Of all the lines in the entries below, give again exactly those starting at the line containing "Image resolution: width=1407" and ending at the line containing "Task: Select the Polygon tool", both ends included, and no others.

=-=-=

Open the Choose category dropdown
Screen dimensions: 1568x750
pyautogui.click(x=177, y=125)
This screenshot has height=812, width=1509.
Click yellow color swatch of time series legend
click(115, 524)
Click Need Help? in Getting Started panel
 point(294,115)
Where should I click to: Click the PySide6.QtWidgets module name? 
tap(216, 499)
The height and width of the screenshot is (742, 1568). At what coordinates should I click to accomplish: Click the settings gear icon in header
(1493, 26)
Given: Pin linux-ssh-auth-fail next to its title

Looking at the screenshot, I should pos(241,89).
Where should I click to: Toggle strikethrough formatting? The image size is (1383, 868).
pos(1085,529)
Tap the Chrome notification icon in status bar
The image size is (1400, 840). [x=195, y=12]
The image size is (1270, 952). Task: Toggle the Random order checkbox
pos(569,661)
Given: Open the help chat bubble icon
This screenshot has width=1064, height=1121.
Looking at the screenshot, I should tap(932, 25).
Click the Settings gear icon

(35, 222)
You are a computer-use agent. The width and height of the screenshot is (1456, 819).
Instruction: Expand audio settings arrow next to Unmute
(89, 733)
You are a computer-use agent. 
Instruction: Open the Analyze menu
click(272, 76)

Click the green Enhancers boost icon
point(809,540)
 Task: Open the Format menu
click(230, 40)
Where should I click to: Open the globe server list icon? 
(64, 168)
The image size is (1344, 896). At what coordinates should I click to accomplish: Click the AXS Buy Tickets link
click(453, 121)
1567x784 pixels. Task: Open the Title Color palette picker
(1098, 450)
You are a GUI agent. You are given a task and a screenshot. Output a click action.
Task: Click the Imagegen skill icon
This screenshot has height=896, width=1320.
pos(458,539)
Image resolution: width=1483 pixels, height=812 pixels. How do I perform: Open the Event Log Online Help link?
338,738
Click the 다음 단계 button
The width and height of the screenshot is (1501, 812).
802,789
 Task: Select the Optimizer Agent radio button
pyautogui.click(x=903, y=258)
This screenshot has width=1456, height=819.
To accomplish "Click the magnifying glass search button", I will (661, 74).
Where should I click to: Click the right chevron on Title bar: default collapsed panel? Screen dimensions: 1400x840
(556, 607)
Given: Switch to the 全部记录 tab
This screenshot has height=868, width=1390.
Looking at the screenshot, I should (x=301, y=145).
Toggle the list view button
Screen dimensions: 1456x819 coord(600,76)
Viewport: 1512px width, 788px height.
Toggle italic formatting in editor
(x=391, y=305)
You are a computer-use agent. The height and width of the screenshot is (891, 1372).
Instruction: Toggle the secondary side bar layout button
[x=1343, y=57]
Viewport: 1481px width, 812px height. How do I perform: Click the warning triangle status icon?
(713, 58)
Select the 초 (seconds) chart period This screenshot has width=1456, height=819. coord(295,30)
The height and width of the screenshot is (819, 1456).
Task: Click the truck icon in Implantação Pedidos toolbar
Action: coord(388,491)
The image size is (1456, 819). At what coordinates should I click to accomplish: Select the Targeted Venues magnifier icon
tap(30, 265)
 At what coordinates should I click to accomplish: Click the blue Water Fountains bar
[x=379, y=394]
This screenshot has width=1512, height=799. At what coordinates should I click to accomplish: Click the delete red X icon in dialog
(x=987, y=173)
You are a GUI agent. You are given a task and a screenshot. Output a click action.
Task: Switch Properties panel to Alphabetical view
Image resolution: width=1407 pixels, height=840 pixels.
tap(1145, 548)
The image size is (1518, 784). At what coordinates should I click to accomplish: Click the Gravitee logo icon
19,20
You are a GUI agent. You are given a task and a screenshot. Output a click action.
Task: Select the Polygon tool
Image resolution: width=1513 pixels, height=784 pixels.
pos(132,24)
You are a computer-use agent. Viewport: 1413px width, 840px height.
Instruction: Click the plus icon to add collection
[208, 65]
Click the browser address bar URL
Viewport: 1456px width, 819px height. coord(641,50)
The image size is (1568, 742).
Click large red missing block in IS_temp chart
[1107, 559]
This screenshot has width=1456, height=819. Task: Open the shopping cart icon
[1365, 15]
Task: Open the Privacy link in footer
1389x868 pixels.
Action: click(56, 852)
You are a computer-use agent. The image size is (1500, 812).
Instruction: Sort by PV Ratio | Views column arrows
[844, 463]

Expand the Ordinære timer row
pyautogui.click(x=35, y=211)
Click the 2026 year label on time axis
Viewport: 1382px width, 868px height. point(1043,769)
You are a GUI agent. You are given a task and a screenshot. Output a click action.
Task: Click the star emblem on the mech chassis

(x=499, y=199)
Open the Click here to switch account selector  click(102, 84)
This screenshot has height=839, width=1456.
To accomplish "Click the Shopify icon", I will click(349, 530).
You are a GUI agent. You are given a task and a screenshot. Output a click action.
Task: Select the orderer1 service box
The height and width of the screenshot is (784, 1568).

=-=-=

**Reply to the task**
Image resolution: width=1407 pixels, height=840 pixels.
tap(1145, 548)
The image size is (1518, 784). At what coordinates should I click to accomplish: Click the Gravitee logo icon
19,20
You are a GUI agent. You are given a task and a screenshot. Output a click action.
Task: Select the Polygon tool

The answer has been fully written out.